Remember the Affordable Care Act? The law that was supposed to lower the cost of health care by providing health insurance plans to the masses that were more affordable. That’s what we were promised, but the reality is that millions have seen their formally affordable premiums skyrocket, and now they’re also stuck with deductibles that are hard to swallow.
One man from New Jersey told the New York Times just how worthless his newly mandated plan has become.
“The deductible, $3,000 a year, makes it impossible to actually go to the doctor,” said David R. Reines, 60, of Jefferson Township, N.J., a former hardware salesman with chronic knee pain. “We have insurance, but can’t afford to use it.”
Deductibles in the thousands of dollars are not uncommon. In fact, “in many states, more than half the plans offered for sale through HealthCare.gov, the federal online marketplace, have a deductible of $3,000 or more.” Once you add in several hundred dollars per month for your plan premium, a rate that may or may not be lower than it used to be and add in a $3,000 or more deductible, the average individual could be paying over $5,000 out of pocket in a year before their “affordable” insurance kicks in. This is true for employer sponsored plans as well.

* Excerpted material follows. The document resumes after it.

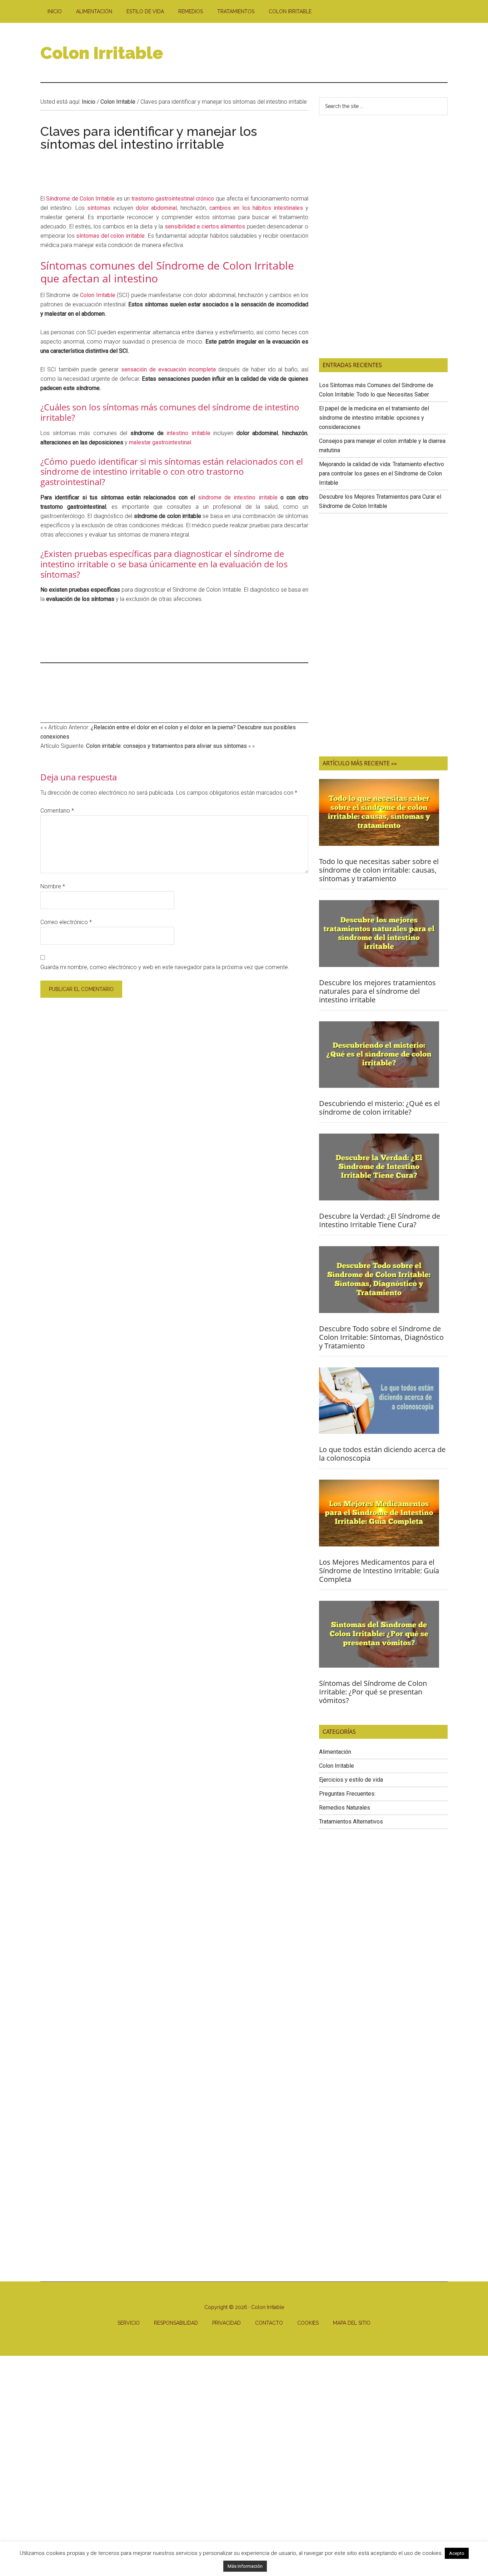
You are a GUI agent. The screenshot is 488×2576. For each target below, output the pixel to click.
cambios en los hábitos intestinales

Just this past September, I wrote about the Kaiser Family Foundation study showing deductibles on employer sponsored plans rose by almost 9 percent; increasing nearly $5,000 per insured.
How many American families who need to get insurance via Obamacare have the ability to absorb more than $3,000 or $5,000 into their yearly budget? In this economy, with fairly stagnant wages, and millions of Americans leaving the labor force, it’s doubtful that’s an easy cost to absorb for low income earners or even the middle class.